Ok, so here's my weekend experience. I have a Gentoo box as an NFS
server an a FC4 with the CacheFS kernel as a client. I mounted the
cachefs partition thusly:
>mount -t cachefs /dev/hdb /home -o tag=nfs_mount
>echo "cachefs__" > /dev/hdb
Then I mounted the NFS thusly:
>mount -t nfs 10.0.0.1:/home /home
And everything seemed kosher. I could `ls` the directory and
everything. I tried reading a file twice and seeing if their'd be any
speedup the second time, and, happily there was!

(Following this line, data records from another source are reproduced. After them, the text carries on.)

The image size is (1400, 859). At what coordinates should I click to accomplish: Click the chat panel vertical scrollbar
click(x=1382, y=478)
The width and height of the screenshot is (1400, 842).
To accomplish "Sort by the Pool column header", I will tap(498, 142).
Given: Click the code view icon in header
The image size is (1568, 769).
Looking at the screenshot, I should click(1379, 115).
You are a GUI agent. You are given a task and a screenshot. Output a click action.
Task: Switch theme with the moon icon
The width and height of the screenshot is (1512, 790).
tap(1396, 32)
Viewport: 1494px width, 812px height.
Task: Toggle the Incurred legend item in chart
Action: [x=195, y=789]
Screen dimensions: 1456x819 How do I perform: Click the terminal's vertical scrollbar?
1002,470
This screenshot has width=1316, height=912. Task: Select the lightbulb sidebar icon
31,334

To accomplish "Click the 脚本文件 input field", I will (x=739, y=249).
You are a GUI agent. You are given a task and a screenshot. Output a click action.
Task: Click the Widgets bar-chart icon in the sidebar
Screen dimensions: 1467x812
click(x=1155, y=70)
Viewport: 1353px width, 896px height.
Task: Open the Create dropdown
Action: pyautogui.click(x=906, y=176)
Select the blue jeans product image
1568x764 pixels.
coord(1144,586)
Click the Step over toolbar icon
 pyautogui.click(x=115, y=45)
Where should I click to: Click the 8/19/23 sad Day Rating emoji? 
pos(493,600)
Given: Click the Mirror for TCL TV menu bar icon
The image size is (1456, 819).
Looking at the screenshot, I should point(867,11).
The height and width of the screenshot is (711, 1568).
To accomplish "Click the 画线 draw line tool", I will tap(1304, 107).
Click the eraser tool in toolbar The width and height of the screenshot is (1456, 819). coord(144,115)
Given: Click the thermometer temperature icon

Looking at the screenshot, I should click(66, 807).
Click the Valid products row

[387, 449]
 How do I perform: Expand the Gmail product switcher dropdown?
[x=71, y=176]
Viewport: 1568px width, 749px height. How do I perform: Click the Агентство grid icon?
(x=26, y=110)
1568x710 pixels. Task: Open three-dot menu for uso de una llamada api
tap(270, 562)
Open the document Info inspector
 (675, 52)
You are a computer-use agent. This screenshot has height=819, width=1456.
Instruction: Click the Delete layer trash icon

>/usr/bin/time cat Inbox > /dev/null
0.06user 1.82system 0:58.87elapsed 3%CPU (0avgtext+0avgdata
0maxresident)k 0inputs+0outputs (0major+161minor)pagefaults 0swaps
>/usr/bin/time cat Inbox > /dev/null
0.00user 1.67system 0:01.67elapsed 99%CPU (0avgtext+0avgdata 0maxresident)k
0inputs+0outputs (0major+162minor)pagefaults 0swaps
>du -h Inbox
645M Inbox
Shaving ~1 minute in reading a ~650M files made me break out into an
evil laugh.
I modified the file on the server, and re-read it from the client, but
the file didn't change on the client. Is this a bug? Is there some
sort of "time-out" flag that would tell the cache to check and see if
there's a newer version on the NFS server?